I saw this quote today and it spoke to me. Right now, I’m struggling in believing in rather or not it’s going to get better for me…so this self doubt is creeping in and it’s not going away. Also, my depression is super high…I’m stressed about $$$ and I’m tired of this stress. Ever since I’ve moved to this town (so four years ago) money has been issue for me. I’m doing what I love but I’m not getting paid well. In the last 3 months I have had to pay $2700 to keep my car going and it’s $2700 I don’t have. So why then did I get my car fixed?? Well, my job is 90 miles one way so I need the car for the job. And this $2700 is added to the couple thousand that I all ready had on my credit card…and so this SUCKS!!

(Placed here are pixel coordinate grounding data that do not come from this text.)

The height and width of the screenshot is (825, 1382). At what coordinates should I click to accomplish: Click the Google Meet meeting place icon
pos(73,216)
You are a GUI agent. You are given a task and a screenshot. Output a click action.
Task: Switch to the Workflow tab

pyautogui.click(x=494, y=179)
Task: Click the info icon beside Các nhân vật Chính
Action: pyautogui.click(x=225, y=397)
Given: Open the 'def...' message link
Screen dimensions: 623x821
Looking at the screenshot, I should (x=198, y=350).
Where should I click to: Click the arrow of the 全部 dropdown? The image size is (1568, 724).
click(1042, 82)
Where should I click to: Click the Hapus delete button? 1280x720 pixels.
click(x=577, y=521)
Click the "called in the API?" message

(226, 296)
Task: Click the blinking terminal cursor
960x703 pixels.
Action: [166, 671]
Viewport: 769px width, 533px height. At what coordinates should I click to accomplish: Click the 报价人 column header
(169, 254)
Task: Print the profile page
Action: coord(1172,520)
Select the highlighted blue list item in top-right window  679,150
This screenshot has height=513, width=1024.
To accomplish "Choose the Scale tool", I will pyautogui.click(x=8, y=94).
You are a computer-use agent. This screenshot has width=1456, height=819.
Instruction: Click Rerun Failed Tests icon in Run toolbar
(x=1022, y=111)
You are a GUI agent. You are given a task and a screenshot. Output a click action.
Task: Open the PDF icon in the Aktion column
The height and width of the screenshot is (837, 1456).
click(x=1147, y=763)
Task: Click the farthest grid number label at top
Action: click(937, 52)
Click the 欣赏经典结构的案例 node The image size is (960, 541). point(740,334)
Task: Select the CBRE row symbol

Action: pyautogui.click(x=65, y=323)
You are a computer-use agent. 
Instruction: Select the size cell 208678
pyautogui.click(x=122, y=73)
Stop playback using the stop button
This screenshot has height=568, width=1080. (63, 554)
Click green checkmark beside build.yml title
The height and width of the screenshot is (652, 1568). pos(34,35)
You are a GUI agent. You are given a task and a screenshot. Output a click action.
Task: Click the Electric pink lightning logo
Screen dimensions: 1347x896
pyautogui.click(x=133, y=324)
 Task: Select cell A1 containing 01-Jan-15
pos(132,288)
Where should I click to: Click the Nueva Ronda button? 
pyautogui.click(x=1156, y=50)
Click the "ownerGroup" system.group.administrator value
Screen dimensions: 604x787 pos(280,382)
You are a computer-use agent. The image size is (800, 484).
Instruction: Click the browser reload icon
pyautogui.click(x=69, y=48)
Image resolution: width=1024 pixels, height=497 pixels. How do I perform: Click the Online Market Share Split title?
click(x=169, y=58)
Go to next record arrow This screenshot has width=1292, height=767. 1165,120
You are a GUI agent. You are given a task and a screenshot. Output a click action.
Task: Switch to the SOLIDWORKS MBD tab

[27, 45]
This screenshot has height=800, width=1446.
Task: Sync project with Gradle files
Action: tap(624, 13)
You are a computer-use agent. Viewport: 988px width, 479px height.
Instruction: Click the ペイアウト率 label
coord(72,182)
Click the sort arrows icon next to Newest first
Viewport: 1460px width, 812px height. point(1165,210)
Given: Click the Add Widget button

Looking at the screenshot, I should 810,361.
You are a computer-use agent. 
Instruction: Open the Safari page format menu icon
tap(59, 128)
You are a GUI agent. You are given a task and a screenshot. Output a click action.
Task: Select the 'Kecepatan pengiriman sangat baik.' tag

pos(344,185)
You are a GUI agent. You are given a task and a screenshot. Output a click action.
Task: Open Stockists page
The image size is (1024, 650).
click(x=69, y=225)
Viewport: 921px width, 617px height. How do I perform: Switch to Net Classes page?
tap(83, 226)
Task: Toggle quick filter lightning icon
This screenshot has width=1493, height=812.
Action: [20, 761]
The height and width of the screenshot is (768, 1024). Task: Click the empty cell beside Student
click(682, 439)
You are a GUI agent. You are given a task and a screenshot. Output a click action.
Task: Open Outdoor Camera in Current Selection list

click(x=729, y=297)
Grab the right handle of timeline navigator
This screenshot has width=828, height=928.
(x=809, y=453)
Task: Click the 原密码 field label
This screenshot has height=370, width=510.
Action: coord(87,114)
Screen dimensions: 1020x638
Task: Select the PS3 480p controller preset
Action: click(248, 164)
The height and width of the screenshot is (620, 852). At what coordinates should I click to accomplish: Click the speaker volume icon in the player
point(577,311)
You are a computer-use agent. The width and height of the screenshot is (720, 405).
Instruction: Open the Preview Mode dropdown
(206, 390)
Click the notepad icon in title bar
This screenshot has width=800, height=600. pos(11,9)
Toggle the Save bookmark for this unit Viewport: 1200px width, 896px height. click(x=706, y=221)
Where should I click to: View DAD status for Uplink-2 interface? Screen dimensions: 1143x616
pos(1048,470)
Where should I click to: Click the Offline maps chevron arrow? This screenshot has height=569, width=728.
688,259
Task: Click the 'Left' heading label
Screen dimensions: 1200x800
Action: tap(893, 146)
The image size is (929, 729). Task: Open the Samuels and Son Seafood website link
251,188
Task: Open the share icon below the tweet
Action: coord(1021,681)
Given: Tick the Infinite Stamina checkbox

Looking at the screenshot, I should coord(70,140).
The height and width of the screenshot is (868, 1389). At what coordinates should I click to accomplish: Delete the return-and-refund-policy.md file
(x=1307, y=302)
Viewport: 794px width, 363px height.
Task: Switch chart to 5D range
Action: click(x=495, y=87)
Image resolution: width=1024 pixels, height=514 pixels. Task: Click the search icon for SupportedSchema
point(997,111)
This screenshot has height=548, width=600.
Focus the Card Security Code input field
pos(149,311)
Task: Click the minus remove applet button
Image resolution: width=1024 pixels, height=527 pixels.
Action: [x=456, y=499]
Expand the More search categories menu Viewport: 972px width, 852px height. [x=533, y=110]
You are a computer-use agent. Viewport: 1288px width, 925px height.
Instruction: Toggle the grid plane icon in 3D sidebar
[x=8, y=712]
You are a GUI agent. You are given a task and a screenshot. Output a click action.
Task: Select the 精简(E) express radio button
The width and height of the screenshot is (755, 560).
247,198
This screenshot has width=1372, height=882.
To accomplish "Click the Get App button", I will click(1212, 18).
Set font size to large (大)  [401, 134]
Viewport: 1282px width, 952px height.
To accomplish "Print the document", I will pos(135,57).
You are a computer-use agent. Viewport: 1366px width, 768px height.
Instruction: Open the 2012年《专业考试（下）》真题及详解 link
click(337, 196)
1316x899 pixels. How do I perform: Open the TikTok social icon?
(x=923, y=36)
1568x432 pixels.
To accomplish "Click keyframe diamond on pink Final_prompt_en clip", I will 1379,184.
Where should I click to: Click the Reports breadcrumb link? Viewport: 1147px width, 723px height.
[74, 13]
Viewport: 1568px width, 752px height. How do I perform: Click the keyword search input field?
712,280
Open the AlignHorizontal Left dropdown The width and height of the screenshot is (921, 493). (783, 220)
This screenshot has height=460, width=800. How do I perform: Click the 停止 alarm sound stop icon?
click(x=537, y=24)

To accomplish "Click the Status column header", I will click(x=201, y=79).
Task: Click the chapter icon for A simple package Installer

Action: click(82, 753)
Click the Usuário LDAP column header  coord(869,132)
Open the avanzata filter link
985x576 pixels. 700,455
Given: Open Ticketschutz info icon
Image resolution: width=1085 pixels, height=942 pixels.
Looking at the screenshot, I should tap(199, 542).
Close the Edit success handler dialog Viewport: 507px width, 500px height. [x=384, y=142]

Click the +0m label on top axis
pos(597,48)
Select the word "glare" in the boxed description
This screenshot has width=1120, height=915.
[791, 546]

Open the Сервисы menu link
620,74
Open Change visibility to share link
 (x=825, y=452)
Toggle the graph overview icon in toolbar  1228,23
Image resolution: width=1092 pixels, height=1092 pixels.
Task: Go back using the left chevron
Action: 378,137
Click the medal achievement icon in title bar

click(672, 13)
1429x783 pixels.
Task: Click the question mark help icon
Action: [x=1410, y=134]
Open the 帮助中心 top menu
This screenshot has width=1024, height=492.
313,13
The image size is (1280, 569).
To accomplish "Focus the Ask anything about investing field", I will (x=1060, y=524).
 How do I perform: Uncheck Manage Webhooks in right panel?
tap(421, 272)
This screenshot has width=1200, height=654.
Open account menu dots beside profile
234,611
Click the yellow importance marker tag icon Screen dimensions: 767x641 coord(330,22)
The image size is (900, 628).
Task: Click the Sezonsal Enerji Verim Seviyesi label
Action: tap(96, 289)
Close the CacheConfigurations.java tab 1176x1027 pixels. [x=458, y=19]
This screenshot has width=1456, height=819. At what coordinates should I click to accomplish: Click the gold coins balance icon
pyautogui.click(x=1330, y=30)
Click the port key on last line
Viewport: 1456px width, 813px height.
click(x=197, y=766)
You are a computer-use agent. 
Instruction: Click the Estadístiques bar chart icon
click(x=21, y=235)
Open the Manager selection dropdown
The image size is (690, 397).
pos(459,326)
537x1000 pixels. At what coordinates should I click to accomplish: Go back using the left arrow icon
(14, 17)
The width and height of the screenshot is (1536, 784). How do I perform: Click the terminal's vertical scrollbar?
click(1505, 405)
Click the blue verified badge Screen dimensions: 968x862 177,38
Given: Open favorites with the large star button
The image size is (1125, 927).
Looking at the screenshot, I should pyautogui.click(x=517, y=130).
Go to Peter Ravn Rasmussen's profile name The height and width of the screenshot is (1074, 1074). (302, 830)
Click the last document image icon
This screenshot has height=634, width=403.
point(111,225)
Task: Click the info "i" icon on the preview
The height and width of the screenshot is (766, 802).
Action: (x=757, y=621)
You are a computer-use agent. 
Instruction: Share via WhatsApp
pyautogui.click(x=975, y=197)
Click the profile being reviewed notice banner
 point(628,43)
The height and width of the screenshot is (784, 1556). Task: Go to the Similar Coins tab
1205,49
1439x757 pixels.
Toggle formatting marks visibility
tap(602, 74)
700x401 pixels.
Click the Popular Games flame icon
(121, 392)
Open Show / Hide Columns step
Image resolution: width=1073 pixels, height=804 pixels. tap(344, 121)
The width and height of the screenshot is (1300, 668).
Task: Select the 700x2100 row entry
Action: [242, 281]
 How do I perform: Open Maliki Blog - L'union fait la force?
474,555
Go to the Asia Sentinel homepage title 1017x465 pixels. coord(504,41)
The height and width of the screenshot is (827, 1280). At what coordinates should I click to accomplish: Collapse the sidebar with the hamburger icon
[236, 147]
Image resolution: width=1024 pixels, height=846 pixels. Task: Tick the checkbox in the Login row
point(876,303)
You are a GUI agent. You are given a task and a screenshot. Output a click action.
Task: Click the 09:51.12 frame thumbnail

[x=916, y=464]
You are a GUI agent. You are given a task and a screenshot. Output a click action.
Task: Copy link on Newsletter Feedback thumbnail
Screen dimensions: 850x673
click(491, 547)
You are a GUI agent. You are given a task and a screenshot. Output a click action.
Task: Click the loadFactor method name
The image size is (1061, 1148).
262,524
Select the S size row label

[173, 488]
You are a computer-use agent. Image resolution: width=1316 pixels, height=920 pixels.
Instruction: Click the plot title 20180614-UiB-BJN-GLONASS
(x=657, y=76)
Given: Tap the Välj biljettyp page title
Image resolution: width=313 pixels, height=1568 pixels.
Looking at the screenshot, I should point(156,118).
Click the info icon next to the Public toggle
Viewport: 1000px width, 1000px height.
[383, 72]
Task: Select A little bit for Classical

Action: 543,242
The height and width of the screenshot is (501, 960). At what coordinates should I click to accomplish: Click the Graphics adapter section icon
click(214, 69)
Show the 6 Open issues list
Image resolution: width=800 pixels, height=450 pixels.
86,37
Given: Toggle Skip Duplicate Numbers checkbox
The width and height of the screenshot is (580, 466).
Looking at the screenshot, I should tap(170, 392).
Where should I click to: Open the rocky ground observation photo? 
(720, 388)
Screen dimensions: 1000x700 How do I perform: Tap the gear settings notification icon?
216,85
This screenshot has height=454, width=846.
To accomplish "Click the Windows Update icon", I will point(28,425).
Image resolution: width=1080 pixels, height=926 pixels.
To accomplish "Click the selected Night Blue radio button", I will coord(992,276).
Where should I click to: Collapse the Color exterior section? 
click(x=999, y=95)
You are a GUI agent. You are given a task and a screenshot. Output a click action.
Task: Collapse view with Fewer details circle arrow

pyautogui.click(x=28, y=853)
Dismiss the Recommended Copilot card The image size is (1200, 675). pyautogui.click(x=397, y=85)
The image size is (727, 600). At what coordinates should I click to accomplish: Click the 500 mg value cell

I know what I focus my thoughts on is key right now…if I focus on the negative, I’m going to be in a terrible head space…so I gotta get out of this negativity.
The following quote I had saved in my sticky notes and I hadn’t looked at in awhile…and it’s helped me a tiny bit:
“I will have to look my son in the eye and admit to him that yes, there was a time in my history when I was pretty convinced that I didn’t want to be around anymore.
I will hate telling him that.
But I also can’t wait to tell him how incorrect I was. How there are so many things I’ve seen since then that made me pause and say: Thank God I am here to see this. Like the Grand Canyon. Or the way the waves hit the walls of the fort in Galle. Or how beautiful his mother looked on that night we had to walk home in the blizzard, and since there were no cars we simply wandered down the middle of the streets in Brooklyn, and how even though we were freezing we laughed the whole time.”